Given text ->

My Questions is
Is there any regular expression engine which do Just-In-Time compiling during regex pattern parsing and use when matching/replacing the texts? or where can I learn JIT for i386 or x64 architecture?
Why I need that is,
I recently trying to benchmark python's built-in regex engine with normal C codes with around 10M data.
I found that for normal replace (for example ab to zzz) is relatively fast like just 2 to 3 times different to C
but for [a-z]c
tooks around 5 to 8 times slower than C,
and with grouping (for example - ([a-z])(c)
to AA\2\1BB
) its tooks 20 to 40 times slower than C.
Its not Just-In-Time compiling yet, but I think If I could do just In time compling, It could faster a lot more.
ps: I use profiling for each regex patterns during compling patterns,
for eg, profile 1 for simple one like ab
, profile 2 for range [a-z]c
, profile 3 with grouping ([a-z])(c)
, each profile has seperate codes, so no extra cost needed when matching, and replacing simple patterns.
Any Ideas would be appreciated, Thanks in advance.

Information supplied ->
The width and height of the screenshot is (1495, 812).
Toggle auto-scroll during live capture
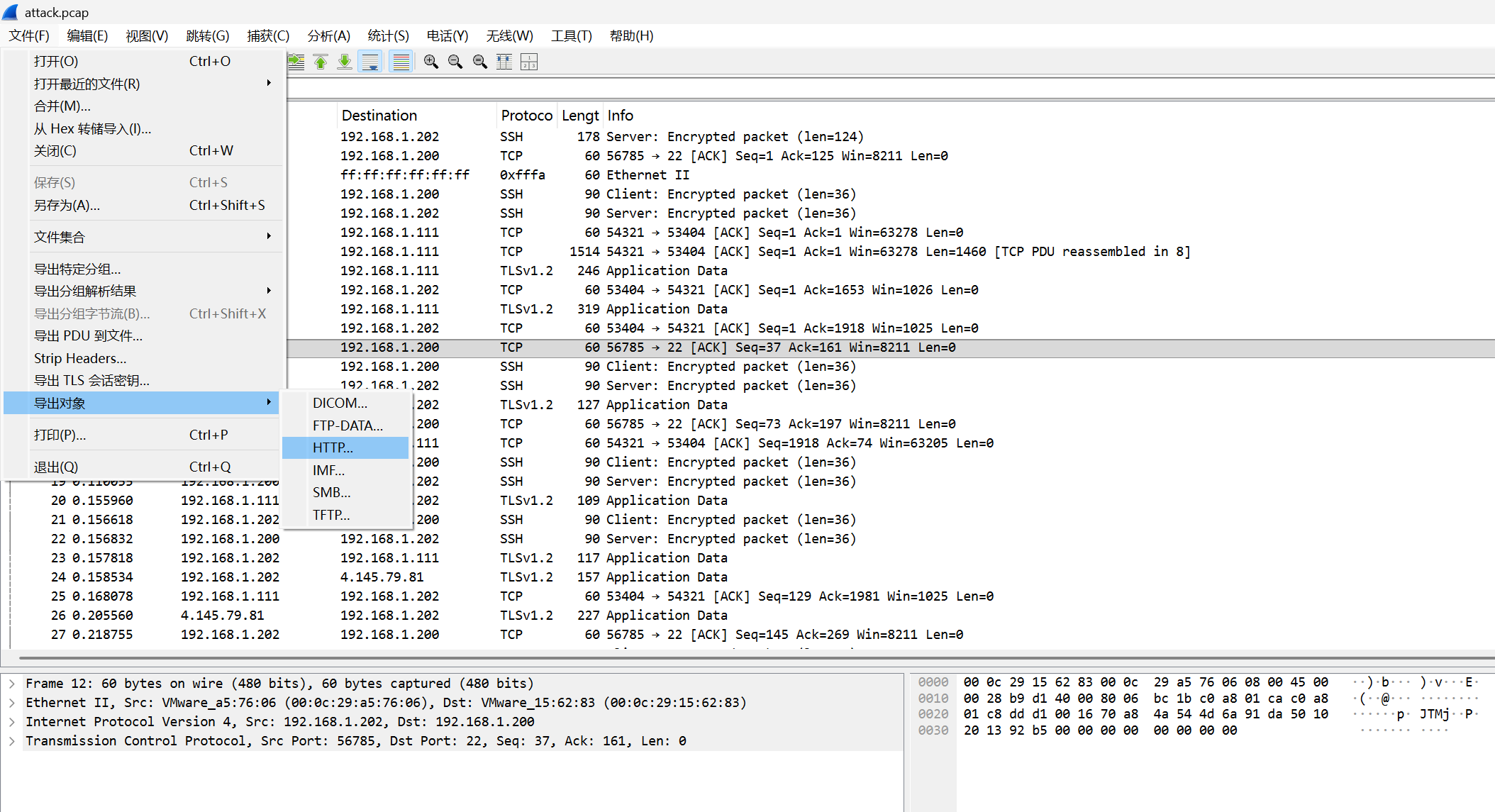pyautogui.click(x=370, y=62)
--
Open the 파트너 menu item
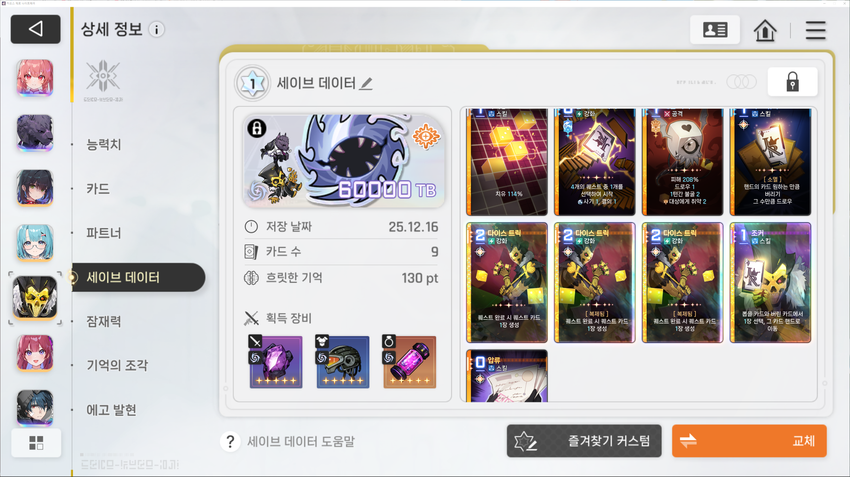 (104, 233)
* * *
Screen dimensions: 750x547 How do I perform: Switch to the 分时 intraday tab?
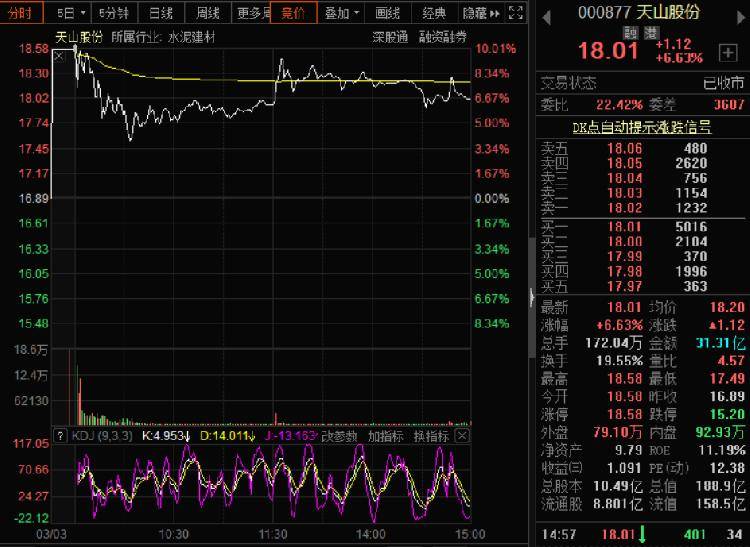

What this exercise asks ->
(1) In the forum post on regular expression performance, how much slower than C was the replacement that used grouping?
(2) Continue the forum post on regular expression performance from the point where it stops.
The data presented above is separate material and is unrelated to the forum post on regular expression performance.

The responses ->
(1) It was 20 to 40 times slower than C.

(2)
Update 1:
I have tried with psyco, and Its doesnot improve the speed that much. May be because I am doing text replacing against big data, not looping many times. If I am not wrong, Python's re.sub running it in natively already I think, so pysco cannot improve the speed that much.
Update 2:
I have tried with boost regex wrapped into python, but its even slower than python's regex, so It seems like the bottleneck is in python's string processing and Jan Goyvaerts also pointing me that point in the answer.
Update
I like to convert regex pattern ab[a-z]c
to machine codes, like following equivlent C codes.
*s points to 10M Long Texts
do{
if(*s=='a' && s[1]=='b' && s[2]>='a' && s[2]<='z' && s[3]=='c') return 1;
}while(*s++);
return 0;
any ideas?